• REQUISITOS: Reproduza o texto sobre fundos patrimoniais a partir das palavras que contêm "Fundos patrimoniais: uma" até logo depois de "os Fundos Patrimoniais?", renomeando "Future-se" para "Futuro Já".

• TRECHO DO DOCUMENTO:
Fundos patrimoniais: uma ameaça à autonomia universitária

Apontamentos sobre a Lei dos Fundos Patrimoniais, o Programa Future-se e a ameaça à autonomia universitária dos IFES

Por João Marcelo e Ghabriel Ibrahim, militantes do núcleo UJC UERJ

O que são e para que servem os Fundos Patrimoniais?

No dia 07 de janeiro de 2019, foi sancionada pelo ex-presidente Jair Bolsonaro a Lei 13.800, que regula a criação de fundos patrimoniais com o objetivo de arrecadar, gerir e destinar doações de pessoas físicas e jurídicas privadas para programas, projetos e demais finalidades de interesse público. No texto aprovado pelo Congresso Nacional e sancionado pelo ex-presidente, os fundos patrimoniais são caracterizados como um “conjunto de ativos de natureza privada instituído, gerido e administrado pela organização gestora de fundo patrimonial (OGFP) com o intuito de constituir fonte de recursos de longo prazo, a partir da preservação do principal e da aplicação de seus rendimentos”.

Para entendermos o funcionamento dos fundos patrimoniais, precisamos compreender, primeiramente, o que é o Programa Future-se. Para a professora Carolina Gabas Stuchi, o programa, apresentado em 2019 pelo ex-ministro da educação Abraham Weintraub, possibilitaria transferir a agentes privados (OS, Fundações de Apoio, Fundos Patrimoniais e Fundos de Investimento) parcelas importantes do poder hoje pertencente à comunidade acadêmica em suas instâncias colegiadas de administração, pulverizando os núcleos de decisão, privatizando-os e, com isso, afastando os critérios e pressupostos públicos com efeitos potencialmente devastadores sobre a autonomia das instituições. O programa Future-se tinha como objetivo “subverter as diretrizes constitucionais visando estabelecer as bases para a privatização e a ampla desresponsabilização estatal no setor educacional” (STUCHI, 2020; XIMENES, 2020).

As várias mudanças propostas pelo Future-se intentavam mudar a forma de gestão pública dos Institutos Federais de Ensino Superior (IFES), fraturando-a ao mesmo tempo em que alterariam modelos de administração e financiamento destas instituições. Visando desresponsabilizar o Estado sob o pretexto de certa “modernidade”, corroborando com os dogmas neoliberais que entendem que um Estado enxuto é sempre melhor, caminhavam no sentido de dirimir a autonomia didático-científica a partir da ingerência cada vez maior de recursos privados. Não sejamos ingênuos: “quem paga a banda escolhe a música”.

Em suma, é preciso compreender que a última minuta do Future-se, com suas modificações, está diretamente integrada à implementação da Lei dos Fundos Patrimoniais. Apesar de o programa ter sido barrado após forte mobilização estudantil em 2019 (nos chamados “Tsunamis da Educação”), a autonomia universitária continua correndo fortes riscos. Os grandes empresários da educação privada, através desta lei, juntamente com os cortes de verbas, almejam de pouco em pouco “cercar” o controle do orçamento universitário das IFES.

• DADOS FORNECIDOS:

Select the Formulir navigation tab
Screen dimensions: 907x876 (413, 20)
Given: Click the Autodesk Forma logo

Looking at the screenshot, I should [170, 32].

• RESPOSTA COMPLETA:
Fundos patrimoniais: uma ameaça à autonomia universitária

Apontamentos sobre a Lei dos Fundos Patrimoniais, o Programa Futuro Já e a ameaça à autonomia universitária dos IFES

Por João Marcelo e Ghabriel Ibrahim, militantes do núcleo UJC UERJ

O que são e para que servem os Fundos Patrimoniais?